---

Milestone - 3

- Name    = Divani Rafitya
- Batch   = FTDS_BSD_006
- [Dataset](https://www.kaggle.com/datasets/iamsouravbanerjee/customer-shopping-trends-dataset/data)

---

**Business Understanding:**
To ensure a business's sustainability and growth, it is essential to understand customer shopping preferences and behavior. However, comprehending these aspects remains challenging due to the complexity and diversity of consumer interactions. Therefore, gathering insight regarding customer behavior is crucial for businesses to enhance their understanding of their customer base.

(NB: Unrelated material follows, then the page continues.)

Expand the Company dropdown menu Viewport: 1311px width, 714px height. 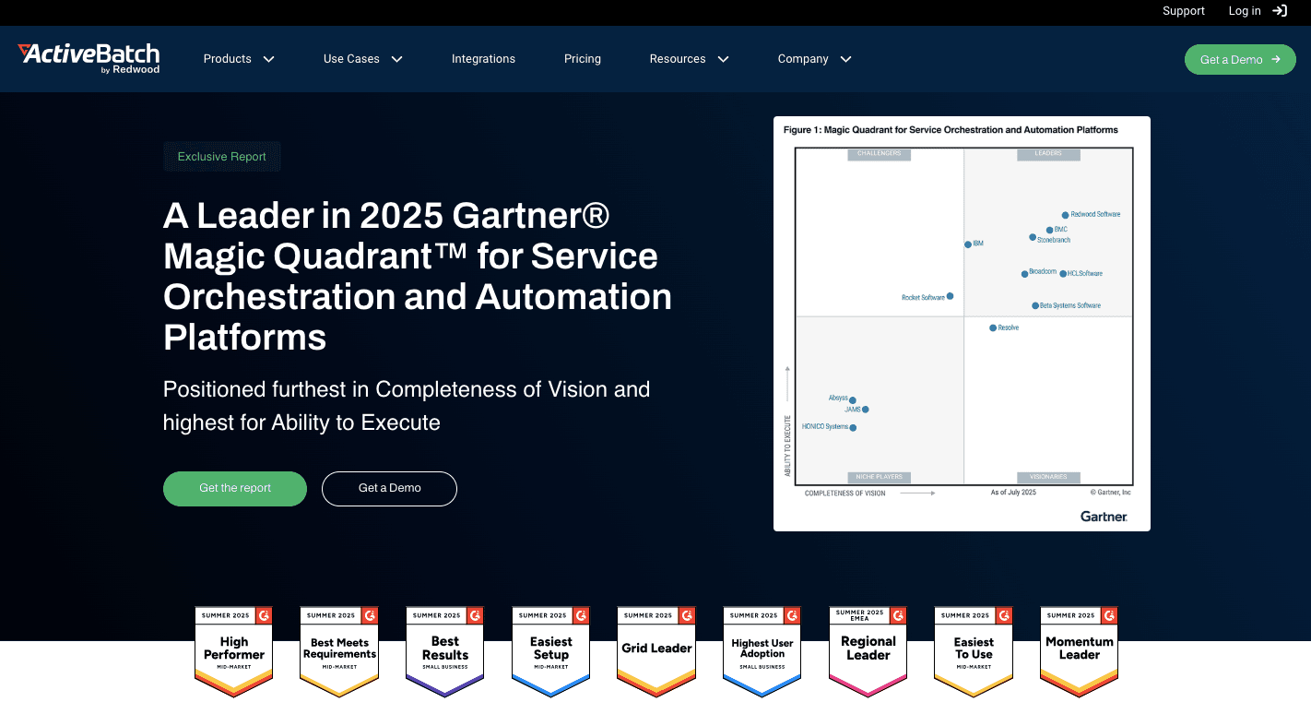pos(814,59)
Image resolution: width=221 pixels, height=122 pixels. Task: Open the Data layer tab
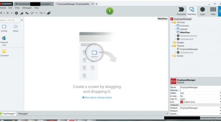[213, 11]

This includes segmenting customers based on their shopping preferences, analyzing purchase patterns and frequency, assessing customer feedback ratings to improve satisfaction, and optimizing promotional offers and discounts through customer segmentation.

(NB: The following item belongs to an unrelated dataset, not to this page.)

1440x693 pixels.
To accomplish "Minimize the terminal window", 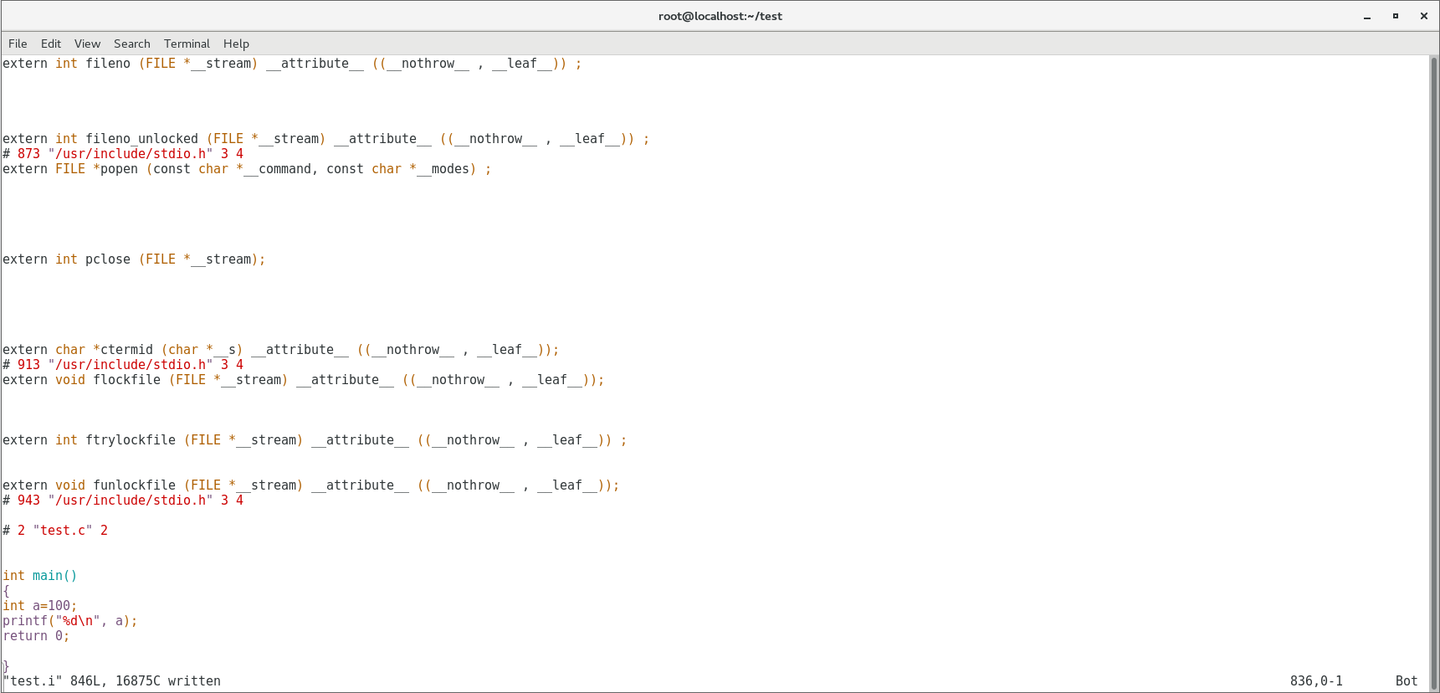I will (1367, 16).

Therefore, as a consultant, my primary objective is to understand customer preferences and trends. Achieving this involves analyzing consumer behavior and purchasing patterns to enhance marketing strategies, ultimately leading to increased profitability.

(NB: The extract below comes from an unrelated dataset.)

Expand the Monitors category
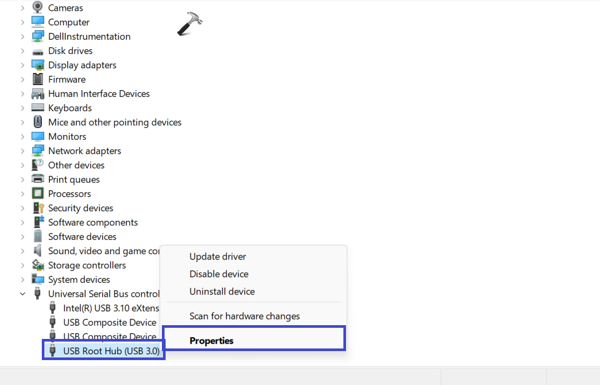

To make it easier to carry out the analysis, the 5W1H approach is used to understand consumer behavior and purchasing patterns.
- How do overall sales vary across each category based on gender?
- Who are our primary customers based on location?
- What are the most frequently used payment methods?
- Is offering discounts effective in encouraging customers to make purchases?
- Are customers satisfied with their shopping experience based on review ratings? 
- What can be improved to increase customer satisfaction?

**Conclusion:**
In conclusion, understanding customer shopping preferences is crucial for sustaining and achieving growth. From the analysis, several key points emerge:
- Male customers exhibit higher purchasing power compared to Female. However, the significant purchase of dress items by Male customers raises questions about data accuracy or indicates a trend where men may buy dresses as gifts.
- Montana, California, and Idaho are the primary demographic locations for the business.
- Customers tend to prefer PayPal and Credit Card payments due to the convenience and security they offer.
- Subscription-based marketing strategies effectively drive customer purchases, as evidenced by 100% of subscribers using available promo codes.
- The distribution of review ratings indicates a significant number of dissatisfied customers, particularly regarding clothing products, where items received do not meet customer expectations.
- Review ratings remain poor, especially in the male clothing category.

**Recommendation:**
There are several recommendations for business:
- Conduct periodic customer satisfaction surveys to evaluate their experience and gain insights for further improvements.
- Consider expanding business by opening new warehouse branches in Montana and California due to the primary customer base located there, aiming to enhance efficiency in shipping and improve customer satisfaction.
- Meet customer expectations, especially in the clothing category, by improving product quality and implementing a return policy under applicable terms and conditions.
- Enhance product offerings by introducing limited-time subscription discounts for non-subscribing customers.
- Conduct periodic customer satisfaction surveys to evaluate their experience and gain insights for further improvements.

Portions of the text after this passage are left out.